Each content publisher receives a special code. This special code indicates how the advertiser tracks where the lead comes from. This is how the advertiser knows who has to pay for the new lead.
The cost per lead is usually a flat rate. For example, the agreement between the publisher and the advertiser might be that for each lead the advertiser pays the publisher $1 US Dollar (USD). The flat fee can be $200 USD per cable. Lead amount typically refers to the potential value of the product or service the advertiser is selling.
For example, if the lead is for financial services, the fee is typically higher than selling a lead for buying a book. Some advertisers use a multi-level scale. With tiered scale, the more leads a publisher sends, the more the advertiser pays for leads from the publisher.
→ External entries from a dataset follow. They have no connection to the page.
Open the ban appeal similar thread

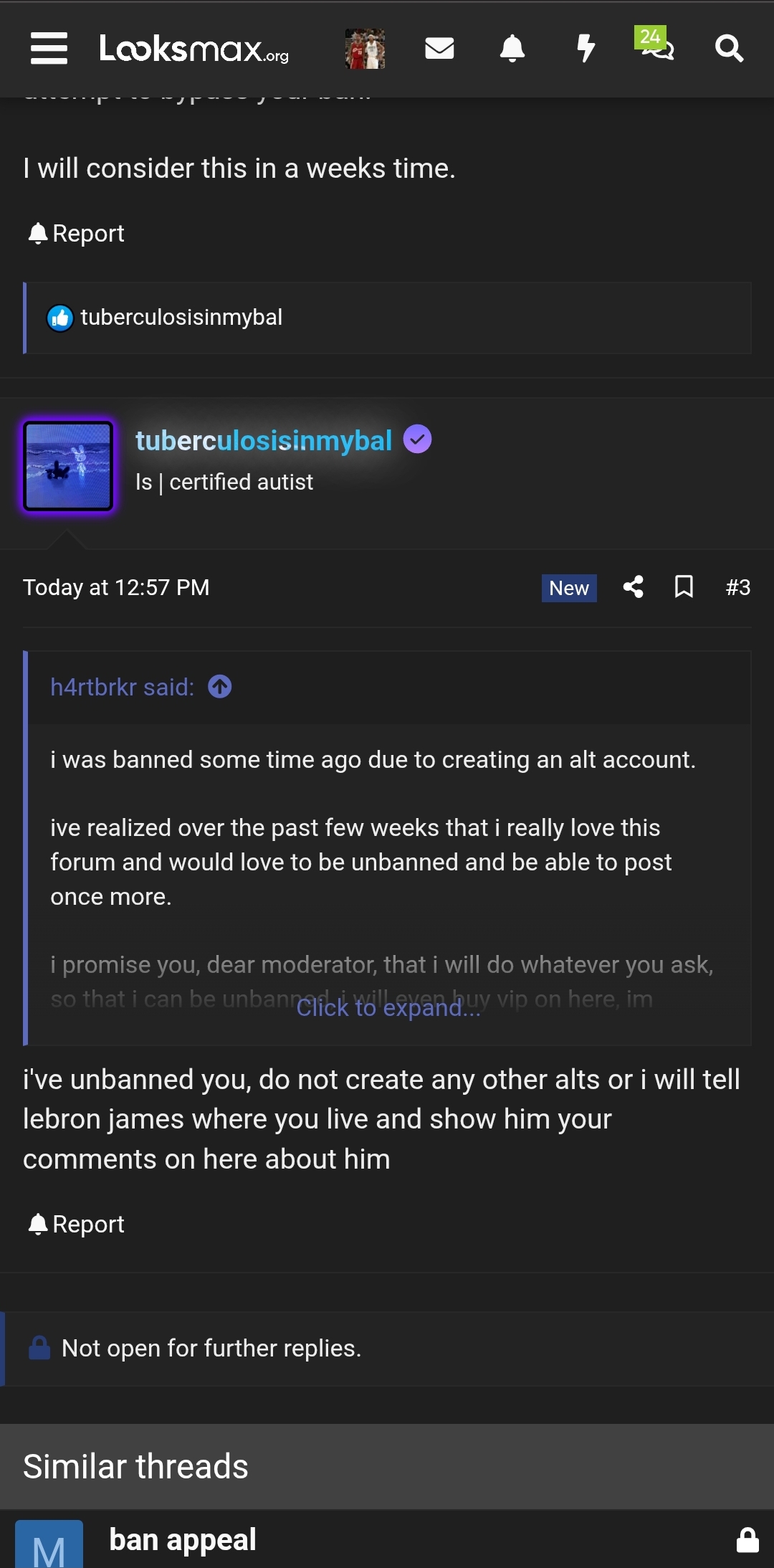(x=183, y=1539)
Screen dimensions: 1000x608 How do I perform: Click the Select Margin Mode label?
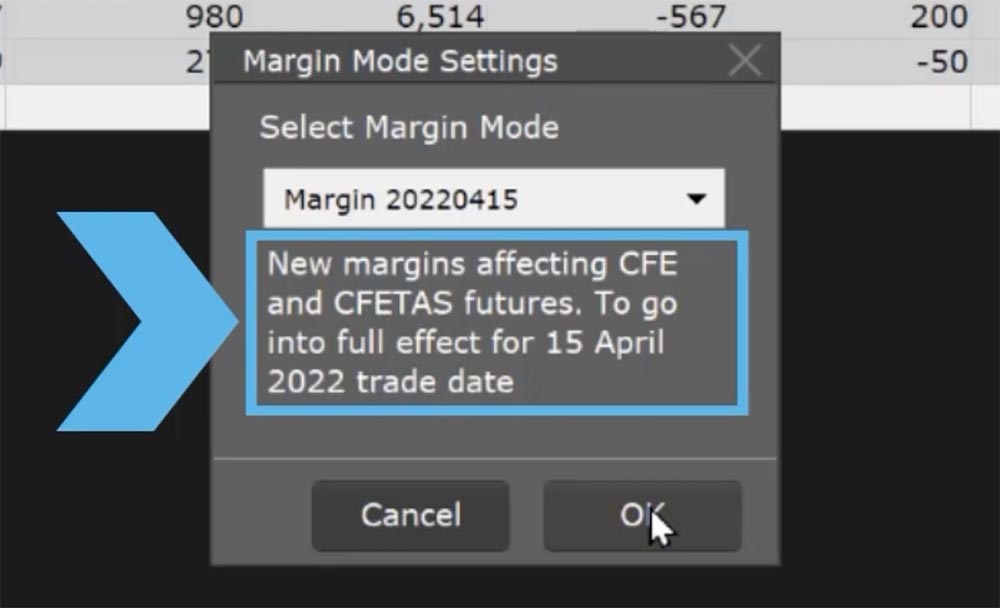(409, 128)
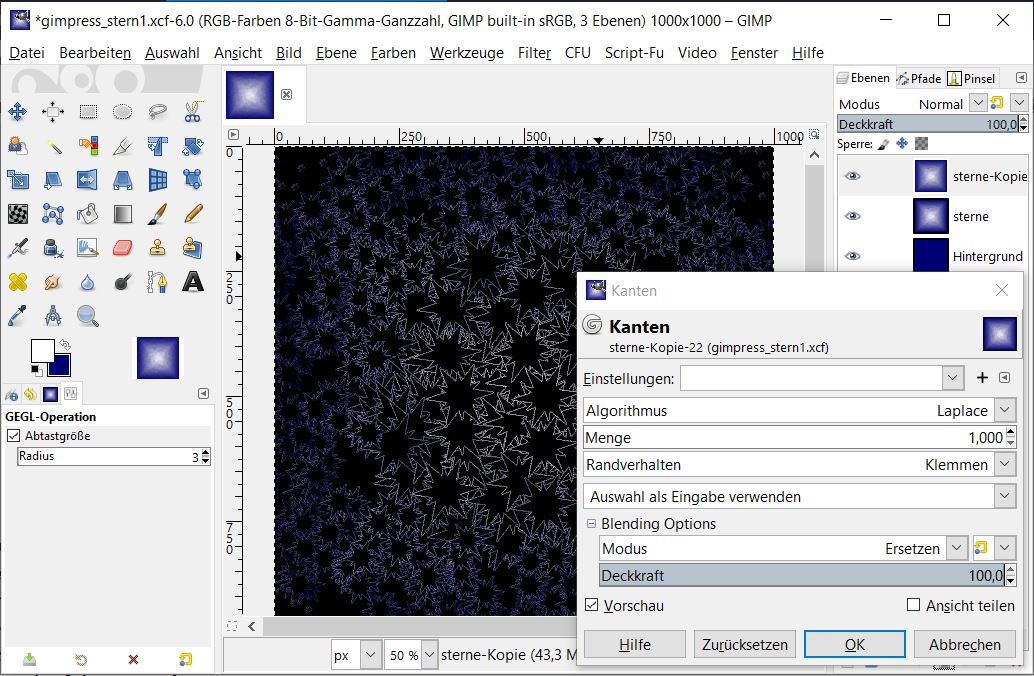Switch to the Pfade tab
Viewport: 1034px width, 676px height.
tap(919, 78)
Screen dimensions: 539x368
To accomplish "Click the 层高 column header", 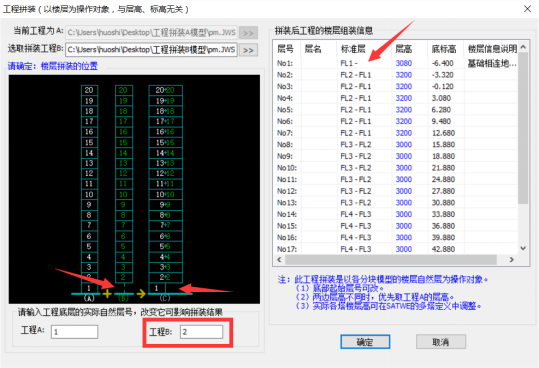I will tap(404, 49).
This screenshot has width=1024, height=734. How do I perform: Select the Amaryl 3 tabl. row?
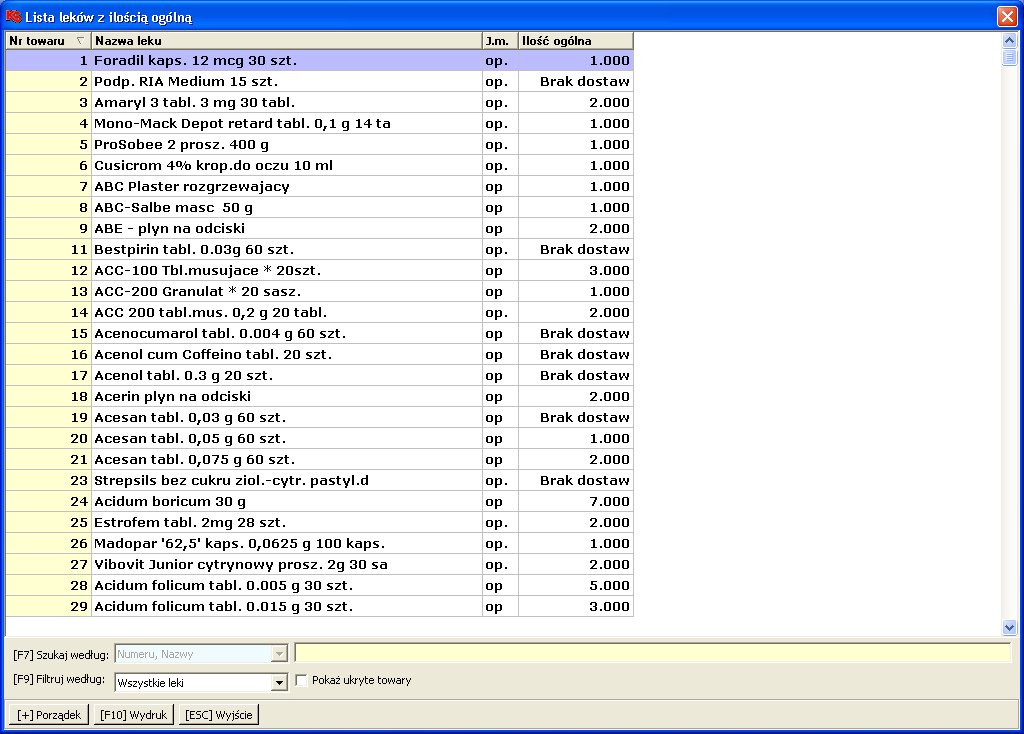[x=286, y=102]
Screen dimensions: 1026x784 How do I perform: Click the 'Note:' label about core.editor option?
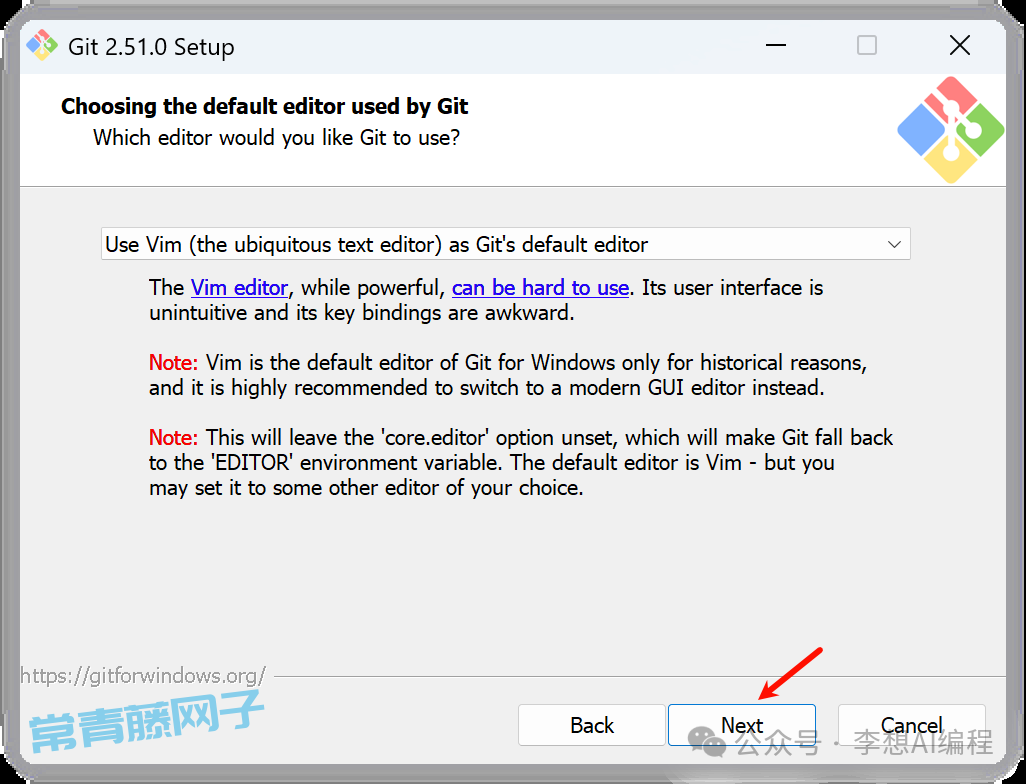174,438
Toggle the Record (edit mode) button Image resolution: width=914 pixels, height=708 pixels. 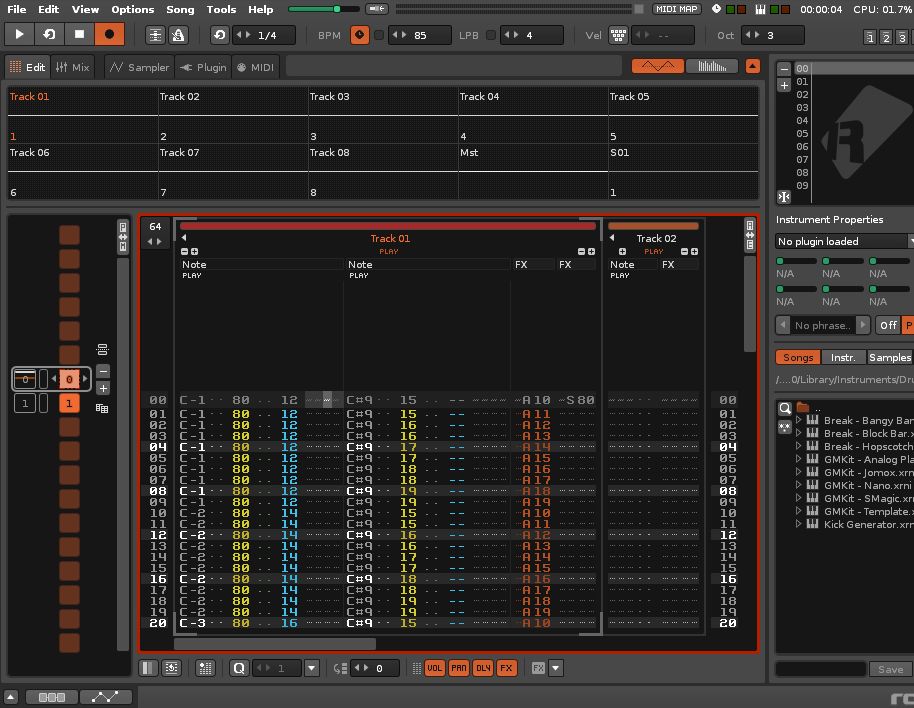click(109, 34)
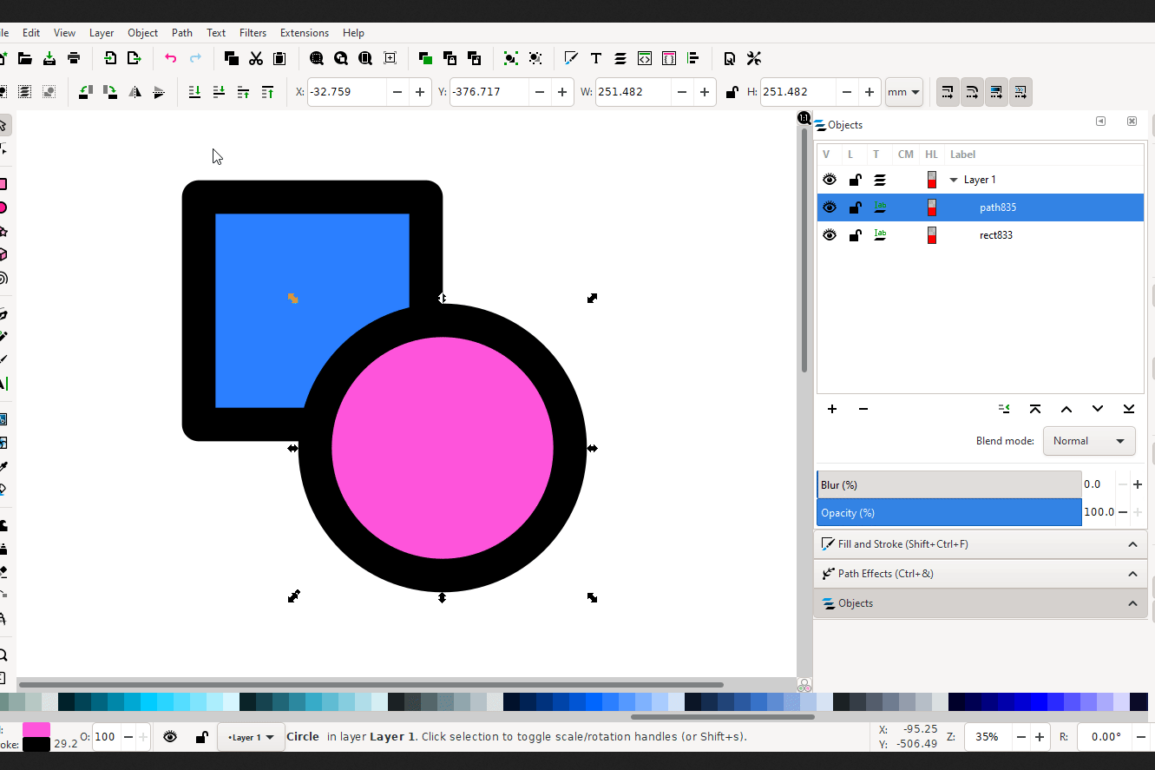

Some advertisers combine a cost per lead strategy with a cost per sale. In these situations, the publisher earns money by generating the lead for the advertiser. If the advertiser is able to sell the financial product or book to the lead, then the publisher receives a commission on the sale. Advertisers generally use the cost-per-lead strategy as a way to generate quality leads without having to purchase lead lists that may be cold and inferior in quality.